Ciò anche con la collaborazione dell’Unione europea che, nel controllare le frontiere esterne marittime, deve “assistere gli Stati membri nello svolgimento delle operazioni di ricerca e soccorso al fine di proteggere e salvare vite, ogniqualvolta e ovunque ciò sia richiesto” (47° considerando reg. (UE) 2016/1624). Luogo sicuro non è la nave che presta assistenza che, anche se ha accolto temporaneamente le persone soccorse, non è per sua natura in grado di prendersi adeguatamente cura di loro e di garantire il pieno rispetto dei loro diritti fondamentali.

Per questo tali navi possono essere sottoposte a controlli e a eventuale fermo da parte dello Stato di approdo in caso di evidente pericolo per la sicurezza, la salute e l’ambiente ma solo dopo lo sbarco dei migranti (Corte di giustizia UE 1.8.2022 Sea Watch). Per questo è illegittimo negare l’attracco e lo sbarco da tali navi (anche della marina militare) cariche di migranti soccorsi in mare al fine di indurre gli altri Stati dell’Ue a farsi carico del loro ricollocamento.

Tali dinieghi, infatti, mettono in secondo piano i diritti fondamentali dei migranti e si pongono in contrasto con l’obbligo di prestare loro soccorso e di sbarcarli in un luogo sicuro” (Cassazione, sentenza n. 6626/2020 che diede ragione alla Rackete). Alla luce di tale ordinamento giuridico, il decreto legge approvato dal Governo lo scorso 28 dicembre solleva palesi dubbi d’incostituzionalità. Si vieta alle navi delle Ong che abbiano già effettuato un’operazione di soccorso di poterne effettuare altre se non autorizzate per cui – incredibile a dirsi – in presenza di altri naufraghi in zona la nave dovrebbe tirare dritto (senza neppure effettuare trasbordi), dato che altrimenti violerebbe l’obbligo di raggiungere senza ritardo il porto di sbarco, oppure restare in attesa dell’autorizzazione ministeriale.

_Consegna_. Ricopia parola per parola tutto l'estratto sul soccorso in mare dei migranti. I record non servono a nulla in questo esercizio.

_Record_.
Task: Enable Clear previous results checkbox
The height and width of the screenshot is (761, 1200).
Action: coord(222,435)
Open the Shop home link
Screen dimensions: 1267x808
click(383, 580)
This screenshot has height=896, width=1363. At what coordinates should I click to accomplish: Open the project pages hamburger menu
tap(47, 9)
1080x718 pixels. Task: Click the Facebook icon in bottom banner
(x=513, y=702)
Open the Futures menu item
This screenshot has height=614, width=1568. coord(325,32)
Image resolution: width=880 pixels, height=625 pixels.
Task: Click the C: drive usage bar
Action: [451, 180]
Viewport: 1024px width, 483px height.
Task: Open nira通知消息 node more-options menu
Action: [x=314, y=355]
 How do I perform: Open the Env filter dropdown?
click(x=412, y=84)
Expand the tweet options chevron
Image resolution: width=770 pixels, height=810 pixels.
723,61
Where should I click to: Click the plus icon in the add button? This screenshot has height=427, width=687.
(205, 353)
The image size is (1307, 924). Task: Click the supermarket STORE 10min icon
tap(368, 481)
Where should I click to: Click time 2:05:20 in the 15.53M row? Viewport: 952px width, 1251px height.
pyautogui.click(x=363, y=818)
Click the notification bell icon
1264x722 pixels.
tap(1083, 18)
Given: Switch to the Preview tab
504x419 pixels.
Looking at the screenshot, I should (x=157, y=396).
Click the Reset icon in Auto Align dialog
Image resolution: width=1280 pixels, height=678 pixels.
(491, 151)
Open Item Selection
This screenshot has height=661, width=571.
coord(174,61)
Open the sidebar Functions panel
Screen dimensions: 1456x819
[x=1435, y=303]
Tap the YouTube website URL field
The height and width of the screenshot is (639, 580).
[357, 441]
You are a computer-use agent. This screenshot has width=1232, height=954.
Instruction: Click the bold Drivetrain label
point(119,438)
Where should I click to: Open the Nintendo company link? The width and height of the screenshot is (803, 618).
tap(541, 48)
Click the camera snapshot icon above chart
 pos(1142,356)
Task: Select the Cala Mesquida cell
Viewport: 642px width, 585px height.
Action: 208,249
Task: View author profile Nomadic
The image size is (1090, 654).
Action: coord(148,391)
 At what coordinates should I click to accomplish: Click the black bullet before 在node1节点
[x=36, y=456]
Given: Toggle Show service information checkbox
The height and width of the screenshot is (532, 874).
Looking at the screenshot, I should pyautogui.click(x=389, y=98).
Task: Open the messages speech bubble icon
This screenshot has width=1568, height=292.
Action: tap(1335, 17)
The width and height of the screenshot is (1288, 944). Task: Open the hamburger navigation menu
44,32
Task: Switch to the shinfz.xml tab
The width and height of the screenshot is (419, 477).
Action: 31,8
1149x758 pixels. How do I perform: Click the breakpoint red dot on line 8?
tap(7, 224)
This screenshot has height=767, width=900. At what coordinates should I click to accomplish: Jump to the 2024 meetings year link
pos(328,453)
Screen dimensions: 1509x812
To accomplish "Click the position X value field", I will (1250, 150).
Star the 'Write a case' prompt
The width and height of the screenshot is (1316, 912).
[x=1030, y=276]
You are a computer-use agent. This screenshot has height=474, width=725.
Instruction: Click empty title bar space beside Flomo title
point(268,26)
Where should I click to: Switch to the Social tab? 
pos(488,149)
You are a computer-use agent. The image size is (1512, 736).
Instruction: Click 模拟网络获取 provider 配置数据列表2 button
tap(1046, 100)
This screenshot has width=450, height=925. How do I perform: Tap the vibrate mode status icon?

_Soluzione_.
Ciò anche con la collaborazione dell’Unione europea che, nel controllare le frontiere esterne marittime, deve “assistere gli Stati membri nello svolgimento delle operazioni di ricerca e soccorso al fine di proteggere e salvare vite, ogniqualvolta e ovunque ciò sia richiesto” (47° considerando reg. (UE) 2016/1624). Luogo sicuro non è la nave che presta assistenza che, anche se ha accolto temporaneamente le persone soccorse, non è per sua natura in grado di prendersi adeguatamente cura di loro e di garantire il pieno rispetto dei loro diritti fondamentali.

Per questo tali navi possono essere sottoposte a controlli e a eventuale fermo da parte dello Stato di approdo in caso di evidente pericolo per la sicurezza, la salute e l’ambiente ma solo dopo lo sbarco dei migranti (Corte di giustizia UE 1.8.2022 Sea Watch). Per questo è illegittimo negare l’attracco e lo sbarco da tali navi (anche della marina militare) cariche di migranti soccorsi in mare al fine di indurre gli altri Stati dell’Ue a farsi carico del loro ricollocamento.

Tali dinieghi, infatti, mettono in secondo piano i diritti fondamentali dei migranti e si pongono in contrasto con l’obbligo di prestare loro soccorso e di sbarcarli in un luogo sicuro” (Cassazione, sentenza n. 6626/2020 che diede ragione alla Rackete). Alla luce di tale ordinamento giuridico, il decreto legge approvato dal Governo lo scorso 28 dicembre solleva palesi dubbi d’incostituzionalità. Si vieta alle navi delle Ong che abbiano già effettuato un’operazione di soccorso di poterne effettuare altre se non autorizzate per cui – incredibile a dirsi – in presenza di altri naufraghi in zona la nave dovrebbe tirare dritto (senza neppure effettuare trasbordi), dato che altrimenti violerebbe l’obbligo di raggiungere senza ritardo il porto di sbarco, oppure restare in attesa dell’autorizzazione ministeriale.